|
The
Ten Great Myths in the Debate Over Stem Cell Research
-
Stem cells can only come from
embryos. In fact stem cells
can be taken from umbilical cords, the placenta, amniotic fluid, adult
tissues and organs such as bone marrow, fat from liposuction, regions of the
nose, and even from cadavers up to 20 hours after death.
-
The Catholic Church is against
stem cell research. There
are four categories of stem cells: embryonic
stem cells, embryonic germ cells, umbilical cord stem cells, and adult stem
cells. Given that germ cells
can come from miscarriages that involve no deliberate interruption of
pregnancy, the church really opposes the use of only one of these four
categories, i.e., embryonic stem cells.
In other words, the Catholic Church approves three of the four
possible types of stem cell research.
-
Embryonic stem cell research
has the greatest promise. Up to now, no human being has ever been cured of a
disease using embryonic stem cells. Adult
stem cells, on the other hand, have already cured thousands.
There is the example of the use of bone marrow cells from the hipbone
to repair scar tissue on the heart after heart attacks.
Research using adult cells is 20-30 years ahead of embryonic stem
cells and holds greater promise. This
is in part because stem cells are part of the natural repair mechanisms of
an adult body, while embryonic stem cells do not belong in an adult body
(where they are likely to form tumors, and to be rejected as foreign tissue
by the recipient). Rather,
embryonic stem cells really belong only within in the specialized
microenvironment of a rapidly growing embryo, which is a radically different
setting from an adult body.
-
Embryonic stem cell research
is against the law. In reality, there is no law or regulation against
destroying human embryos for research purposes.
While President Bush has banned the use of federal funding to support
research on embryonic stem cell lines created after August 2001, it is not
illegal. Anyone using private
funds is free to pursue it.
-
President Bush created new
restrictions to federal funding of embryonic stem cell research.
The 1996 Dickey Amendment prohibited the use of federal funds for
research that would involve the destruction of human embryos.
Bush’s decision to permit research on embryonic stem cell lines
created before a certain date thus relaxes this restriction from the Clinton
era.
-
Therapeutic cloning and
reproductive cloning are fundamentally different from one another.
The creation of cloned embryos either to make a baby or to harvest
cells occurs by the same series of technical steps.
The only difference is what will be done with the cloned human embryo
that is produced: will it be
given the protection of a woman’s womb in order to be born, or will it be
destroyed for its stem cells?
-
Somatic cell nuclear transfer
is different from cloning. In fact, “somatic cell nuclear transfer”
is simply cloning by a different name.
The end result is still a cloned embryo.
-
By doing somatic cell nuclear
transfer, we can directly produce tissues or organs without having to clone
an embryo. At the present stage of research, scientists are unable
to bypass the creation of an embryo in the production of tissue or organs.
In the future it may be possible to inject elements from the
cytoplasm of a woman’s ovum into a somatic cell to “reprogram” it into
a stem cell. This is called “de-differentiation.”
If so, there would be no moral objection to this approach to getting
stem cells.
-
Every body cell, or somatic
cell, is somehow an embryo and thus a human life.
People sometimes argue: “Every
cell in the body has the potential to become an embryo.
Does that mean that every time we wash our hands and are shedding
thousands of cells, we are killing life?”
The problem is that this overlooks the basic biological difference
between a regular body cell, and one whose nuclear material has been fused
with an unfertilized egg cell, resulting in an embryo.

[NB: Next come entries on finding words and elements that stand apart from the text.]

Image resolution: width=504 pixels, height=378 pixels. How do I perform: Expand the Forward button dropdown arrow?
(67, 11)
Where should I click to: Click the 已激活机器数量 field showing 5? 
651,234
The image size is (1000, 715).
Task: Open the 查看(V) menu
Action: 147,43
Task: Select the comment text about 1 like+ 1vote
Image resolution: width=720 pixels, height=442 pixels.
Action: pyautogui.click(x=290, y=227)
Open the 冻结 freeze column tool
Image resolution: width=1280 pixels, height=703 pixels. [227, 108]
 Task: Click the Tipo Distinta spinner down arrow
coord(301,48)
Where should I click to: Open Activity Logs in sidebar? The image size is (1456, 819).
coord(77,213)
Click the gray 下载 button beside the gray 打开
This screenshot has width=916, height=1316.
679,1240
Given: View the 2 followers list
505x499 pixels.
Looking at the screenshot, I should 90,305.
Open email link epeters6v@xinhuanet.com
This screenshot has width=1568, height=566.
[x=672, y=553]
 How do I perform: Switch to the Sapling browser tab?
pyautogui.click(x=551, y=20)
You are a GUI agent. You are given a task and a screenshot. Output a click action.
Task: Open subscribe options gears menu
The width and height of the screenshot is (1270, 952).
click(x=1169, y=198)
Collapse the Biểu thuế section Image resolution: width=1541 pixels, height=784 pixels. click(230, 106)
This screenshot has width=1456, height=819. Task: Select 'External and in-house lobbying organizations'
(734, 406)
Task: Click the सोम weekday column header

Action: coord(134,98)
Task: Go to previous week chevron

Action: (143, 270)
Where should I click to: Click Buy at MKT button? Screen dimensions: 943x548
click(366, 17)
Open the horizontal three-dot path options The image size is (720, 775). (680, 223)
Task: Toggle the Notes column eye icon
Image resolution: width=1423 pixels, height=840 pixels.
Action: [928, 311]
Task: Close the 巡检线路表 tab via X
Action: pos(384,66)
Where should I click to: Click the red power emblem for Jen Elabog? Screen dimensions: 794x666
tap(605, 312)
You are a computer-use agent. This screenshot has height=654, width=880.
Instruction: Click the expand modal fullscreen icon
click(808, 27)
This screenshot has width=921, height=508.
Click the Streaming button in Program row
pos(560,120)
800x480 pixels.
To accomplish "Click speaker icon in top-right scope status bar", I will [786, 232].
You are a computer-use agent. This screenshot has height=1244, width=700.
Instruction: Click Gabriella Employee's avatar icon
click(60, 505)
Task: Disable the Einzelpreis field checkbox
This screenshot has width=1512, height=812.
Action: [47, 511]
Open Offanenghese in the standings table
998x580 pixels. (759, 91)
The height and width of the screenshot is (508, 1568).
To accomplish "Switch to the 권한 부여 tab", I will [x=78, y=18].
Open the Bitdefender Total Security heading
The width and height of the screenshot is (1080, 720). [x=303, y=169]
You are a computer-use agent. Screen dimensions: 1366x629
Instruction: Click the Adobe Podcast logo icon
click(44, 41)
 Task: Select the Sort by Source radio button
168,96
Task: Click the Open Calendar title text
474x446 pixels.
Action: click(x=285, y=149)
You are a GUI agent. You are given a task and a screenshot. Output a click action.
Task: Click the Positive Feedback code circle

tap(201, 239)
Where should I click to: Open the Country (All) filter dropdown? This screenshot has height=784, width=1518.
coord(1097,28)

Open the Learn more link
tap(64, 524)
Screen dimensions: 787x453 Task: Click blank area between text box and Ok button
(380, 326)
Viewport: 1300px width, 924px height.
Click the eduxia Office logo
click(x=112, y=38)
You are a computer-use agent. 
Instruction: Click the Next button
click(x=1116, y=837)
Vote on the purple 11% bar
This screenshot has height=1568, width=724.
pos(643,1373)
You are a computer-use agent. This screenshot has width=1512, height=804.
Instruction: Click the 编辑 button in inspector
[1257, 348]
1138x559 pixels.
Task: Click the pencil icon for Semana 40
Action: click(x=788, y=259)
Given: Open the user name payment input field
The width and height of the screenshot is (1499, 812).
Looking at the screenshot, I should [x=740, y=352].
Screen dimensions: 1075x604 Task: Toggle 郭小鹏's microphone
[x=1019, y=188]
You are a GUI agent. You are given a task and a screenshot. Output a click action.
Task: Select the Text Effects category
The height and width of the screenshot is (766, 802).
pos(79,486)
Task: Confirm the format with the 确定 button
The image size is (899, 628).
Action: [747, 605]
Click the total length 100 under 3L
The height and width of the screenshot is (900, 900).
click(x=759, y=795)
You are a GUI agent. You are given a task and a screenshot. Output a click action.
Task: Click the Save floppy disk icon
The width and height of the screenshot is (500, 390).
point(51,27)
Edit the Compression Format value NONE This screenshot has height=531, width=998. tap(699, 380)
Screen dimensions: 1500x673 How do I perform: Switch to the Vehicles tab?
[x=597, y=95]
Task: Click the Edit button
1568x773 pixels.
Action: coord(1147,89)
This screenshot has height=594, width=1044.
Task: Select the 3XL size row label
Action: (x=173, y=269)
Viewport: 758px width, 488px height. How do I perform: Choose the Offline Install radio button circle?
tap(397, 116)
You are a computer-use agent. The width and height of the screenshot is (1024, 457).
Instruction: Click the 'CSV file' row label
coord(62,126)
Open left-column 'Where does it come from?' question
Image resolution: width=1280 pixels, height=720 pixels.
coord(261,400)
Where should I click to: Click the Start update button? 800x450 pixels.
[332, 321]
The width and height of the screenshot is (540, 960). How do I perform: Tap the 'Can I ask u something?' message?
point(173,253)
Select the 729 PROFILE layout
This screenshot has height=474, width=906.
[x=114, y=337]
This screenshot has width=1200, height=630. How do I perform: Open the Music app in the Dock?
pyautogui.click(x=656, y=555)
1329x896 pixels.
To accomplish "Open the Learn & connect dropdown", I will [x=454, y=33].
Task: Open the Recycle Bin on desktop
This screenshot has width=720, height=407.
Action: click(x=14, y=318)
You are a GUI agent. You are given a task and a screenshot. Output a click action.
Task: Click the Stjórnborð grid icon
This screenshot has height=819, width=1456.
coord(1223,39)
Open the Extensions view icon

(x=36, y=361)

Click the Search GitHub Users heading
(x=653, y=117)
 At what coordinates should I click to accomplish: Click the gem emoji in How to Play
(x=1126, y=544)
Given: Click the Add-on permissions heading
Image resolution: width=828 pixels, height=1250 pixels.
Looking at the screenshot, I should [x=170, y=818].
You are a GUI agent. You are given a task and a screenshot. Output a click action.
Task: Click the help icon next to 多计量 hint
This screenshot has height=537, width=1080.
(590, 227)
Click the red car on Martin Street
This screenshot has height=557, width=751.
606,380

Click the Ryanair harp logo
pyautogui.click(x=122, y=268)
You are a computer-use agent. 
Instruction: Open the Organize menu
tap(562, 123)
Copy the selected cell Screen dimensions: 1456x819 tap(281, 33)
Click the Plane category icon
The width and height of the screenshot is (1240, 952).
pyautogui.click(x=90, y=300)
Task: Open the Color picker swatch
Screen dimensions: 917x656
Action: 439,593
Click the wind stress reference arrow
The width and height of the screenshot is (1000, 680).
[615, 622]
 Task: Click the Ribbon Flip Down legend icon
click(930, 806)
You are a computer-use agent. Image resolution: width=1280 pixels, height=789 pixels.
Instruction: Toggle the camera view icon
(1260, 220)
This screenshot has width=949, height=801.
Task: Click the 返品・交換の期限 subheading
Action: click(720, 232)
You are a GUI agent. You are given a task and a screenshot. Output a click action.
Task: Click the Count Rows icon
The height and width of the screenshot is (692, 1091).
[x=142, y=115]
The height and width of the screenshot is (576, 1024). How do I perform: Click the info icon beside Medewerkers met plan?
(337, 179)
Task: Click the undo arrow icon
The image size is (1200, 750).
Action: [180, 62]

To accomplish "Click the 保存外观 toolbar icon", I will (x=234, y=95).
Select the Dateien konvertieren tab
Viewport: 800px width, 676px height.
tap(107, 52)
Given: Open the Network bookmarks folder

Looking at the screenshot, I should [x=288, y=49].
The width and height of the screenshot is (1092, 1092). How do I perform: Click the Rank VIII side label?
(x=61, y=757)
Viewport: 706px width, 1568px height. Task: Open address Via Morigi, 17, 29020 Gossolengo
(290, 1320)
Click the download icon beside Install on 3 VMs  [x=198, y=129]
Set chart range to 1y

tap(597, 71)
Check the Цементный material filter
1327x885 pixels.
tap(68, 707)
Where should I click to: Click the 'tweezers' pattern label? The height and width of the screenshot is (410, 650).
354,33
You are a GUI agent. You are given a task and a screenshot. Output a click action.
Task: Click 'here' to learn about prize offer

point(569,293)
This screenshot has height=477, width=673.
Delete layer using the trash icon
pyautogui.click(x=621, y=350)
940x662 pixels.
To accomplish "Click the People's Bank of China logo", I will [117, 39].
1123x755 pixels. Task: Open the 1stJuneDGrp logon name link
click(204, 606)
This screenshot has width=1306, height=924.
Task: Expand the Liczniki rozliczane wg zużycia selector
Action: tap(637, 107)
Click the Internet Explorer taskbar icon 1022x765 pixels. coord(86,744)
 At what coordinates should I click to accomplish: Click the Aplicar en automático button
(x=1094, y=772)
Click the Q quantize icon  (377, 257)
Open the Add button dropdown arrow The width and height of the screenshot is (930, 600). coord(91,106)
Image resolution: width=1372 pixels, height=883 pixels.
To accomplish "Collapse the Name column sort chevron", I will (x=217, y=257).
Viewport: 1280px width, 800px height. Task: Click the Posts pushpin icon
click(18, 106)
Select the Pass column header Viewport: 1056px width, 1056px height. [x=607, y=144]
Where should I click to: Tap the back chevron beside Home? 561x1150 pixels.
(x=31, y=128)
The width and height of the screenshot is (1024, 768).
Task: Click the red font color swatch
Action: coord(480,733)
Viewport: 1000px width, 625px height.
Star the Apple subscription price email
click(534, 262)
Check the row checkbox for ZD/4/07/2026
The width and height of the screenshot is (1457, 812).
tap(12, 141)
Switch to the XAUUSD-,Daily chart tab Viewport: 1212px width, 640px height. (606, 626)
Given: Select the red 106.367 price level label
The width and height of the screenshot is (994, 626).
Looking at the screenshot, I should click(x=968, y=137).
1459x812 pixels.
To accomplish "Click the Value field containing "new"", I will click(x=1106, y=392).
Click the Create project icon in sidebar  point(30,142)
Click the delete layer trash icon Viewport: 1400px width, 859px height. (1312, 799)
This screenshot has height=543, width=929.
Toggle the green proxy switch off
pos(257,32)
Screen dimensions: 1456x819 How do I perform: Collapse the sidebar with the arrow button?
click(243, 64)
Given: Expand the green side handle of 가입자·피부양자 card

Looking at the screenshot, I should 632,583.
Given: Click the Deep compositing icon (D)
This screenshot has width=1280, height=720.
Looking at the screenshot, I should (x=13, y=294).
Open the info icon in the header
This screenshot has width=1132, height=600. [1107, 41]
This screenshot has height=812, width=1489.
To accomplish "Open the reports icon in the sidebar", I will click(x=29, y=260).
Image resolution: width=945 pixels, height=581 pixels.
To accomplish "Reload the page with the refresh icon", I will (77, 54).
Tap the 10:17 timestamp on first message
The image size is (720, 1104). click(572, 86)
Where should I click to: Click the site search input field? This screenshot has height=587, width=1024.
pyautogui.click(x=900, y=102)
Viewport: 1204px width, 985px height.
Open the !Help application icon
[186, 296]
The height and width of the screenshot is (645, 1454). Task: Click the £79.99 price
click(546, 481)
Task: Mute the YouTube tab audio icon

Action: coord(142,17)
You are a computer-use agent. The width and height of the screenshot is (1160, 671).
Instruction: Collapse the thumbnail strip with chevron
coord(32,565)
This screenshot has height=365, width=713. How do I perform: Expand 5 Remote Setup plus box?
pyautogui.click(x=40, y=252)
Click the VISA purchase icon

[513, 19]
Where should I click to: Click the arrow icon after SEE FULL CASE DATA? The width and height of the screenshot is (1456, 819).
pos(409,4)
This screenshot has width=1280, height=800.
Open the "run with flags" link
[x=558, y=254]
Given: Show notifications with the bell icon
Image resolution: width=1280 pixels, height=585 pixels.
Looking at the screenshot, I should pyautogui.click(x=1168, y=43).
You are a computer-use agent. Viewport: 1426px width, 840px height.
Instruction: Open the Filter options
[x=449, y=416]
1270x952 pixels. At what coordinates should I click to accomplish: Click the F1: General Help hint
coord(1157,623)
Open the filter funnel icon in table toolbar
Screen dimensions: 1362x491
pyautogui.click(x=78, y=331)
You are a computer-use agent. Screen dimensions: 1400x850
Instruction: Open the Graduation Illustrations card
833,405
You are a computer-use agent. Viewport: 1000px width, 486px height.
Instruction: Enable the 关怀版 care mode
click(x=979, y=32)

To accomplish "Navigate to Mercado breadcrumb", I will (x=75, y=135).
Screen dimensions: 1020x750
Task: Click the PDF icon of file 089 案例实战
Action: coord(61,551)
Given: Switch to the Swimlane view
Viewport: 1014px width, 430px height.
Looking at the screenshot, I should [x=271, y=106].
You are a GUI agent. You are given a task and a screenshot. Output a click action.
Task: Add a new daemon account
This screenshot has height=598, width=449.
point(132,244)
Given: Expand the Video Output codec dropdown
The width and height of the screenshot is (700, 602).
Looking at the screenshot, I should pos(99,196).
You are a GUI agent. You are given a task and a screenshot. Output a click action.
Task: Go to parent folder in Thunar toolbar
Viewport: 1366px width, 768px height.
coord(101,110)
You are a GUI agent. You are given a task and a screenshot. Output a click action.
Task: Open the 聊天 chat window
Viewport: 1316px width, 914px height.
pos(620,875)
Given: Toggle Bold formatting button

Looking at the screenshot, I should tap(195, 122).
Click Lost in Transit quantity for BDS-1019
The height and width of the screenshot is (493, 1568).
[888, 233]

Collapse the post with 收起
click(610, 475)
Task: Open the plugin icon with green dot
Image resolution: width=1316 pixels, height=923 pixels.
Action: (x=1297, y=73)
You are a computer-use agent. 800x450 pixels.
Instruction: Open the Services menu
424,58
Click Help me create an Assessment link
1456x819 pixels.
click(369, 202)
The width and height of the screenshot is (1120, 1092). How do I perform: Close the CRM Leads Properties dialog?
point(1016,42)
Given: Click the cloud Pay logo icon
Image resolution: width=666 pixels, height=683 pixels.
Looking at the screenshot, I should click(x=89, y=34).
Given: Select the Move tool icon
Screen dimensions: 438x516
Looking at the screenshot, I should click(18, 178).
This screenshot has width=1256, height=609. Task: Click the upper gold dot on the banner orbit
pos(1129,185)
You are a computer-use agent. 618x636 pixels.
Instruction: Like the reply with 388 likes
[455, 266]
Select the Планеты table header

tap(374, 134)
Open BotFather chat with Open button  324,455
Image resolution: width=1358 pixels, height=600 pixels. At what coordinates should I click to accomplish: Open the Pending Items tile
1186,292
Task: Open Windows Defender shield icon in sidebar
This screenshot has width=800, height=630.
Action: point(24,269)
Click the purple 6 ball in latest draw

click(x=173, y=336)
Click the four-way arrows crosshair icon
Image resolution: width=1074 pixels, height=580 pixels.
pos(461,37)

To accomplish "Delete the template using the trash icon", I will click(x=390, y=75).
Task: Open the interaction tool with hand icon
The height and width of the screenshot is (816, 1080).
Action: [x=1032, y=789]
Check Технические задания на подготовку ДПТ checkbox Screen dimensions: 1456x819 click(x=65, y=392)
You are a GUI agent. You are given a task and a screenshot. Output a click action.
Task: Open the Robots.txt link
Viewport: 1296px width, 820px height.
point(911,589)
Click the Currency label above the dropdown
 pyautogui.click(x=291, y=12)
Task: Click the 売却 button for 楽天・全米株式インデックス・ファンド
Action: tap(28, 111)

A normal skin cell will only give rise to more skin cells when it
divides, while an embryo will give rise to the entire adult organism.
Skin cells are not potential adults.
Skin cells are potentially only more skin cells. Only embryos are potential adults.
-
Because frozen embryos may one
day end up being discarded by somebody, that makes it morally allowable,
even laudable, to violate and destroy those embryos.
The moral analysis of what we may permissibly do with an embryo
doesn’t depend on its otherwise “going to waste,” nor on the
incidental fact that those embryos are “trapped” in liquid nitrogen.
If we think about a school house in which there is a group of
children who are trapped through no fault of their own, that would not make
it okay to send in a remote control robotic device which would harvest
organs from those children and cause their demise.
Reprinted
with permission of Rev. Tadeusz Pacholczyk.
Fr. Pacholczyk did his Ph.D.
in Neuroscience at Yale University and post-doctoral research at Massachusetts
General Hospital/Harvard Medical School, prior to doing advanced studies in Rome
in Theology and in Bioethics. He
currently serves as the Director of Education for the National Catholic
Bioethics Center in Philadelphia. He
is a priest of the diocese of Fall River, Massachusetts.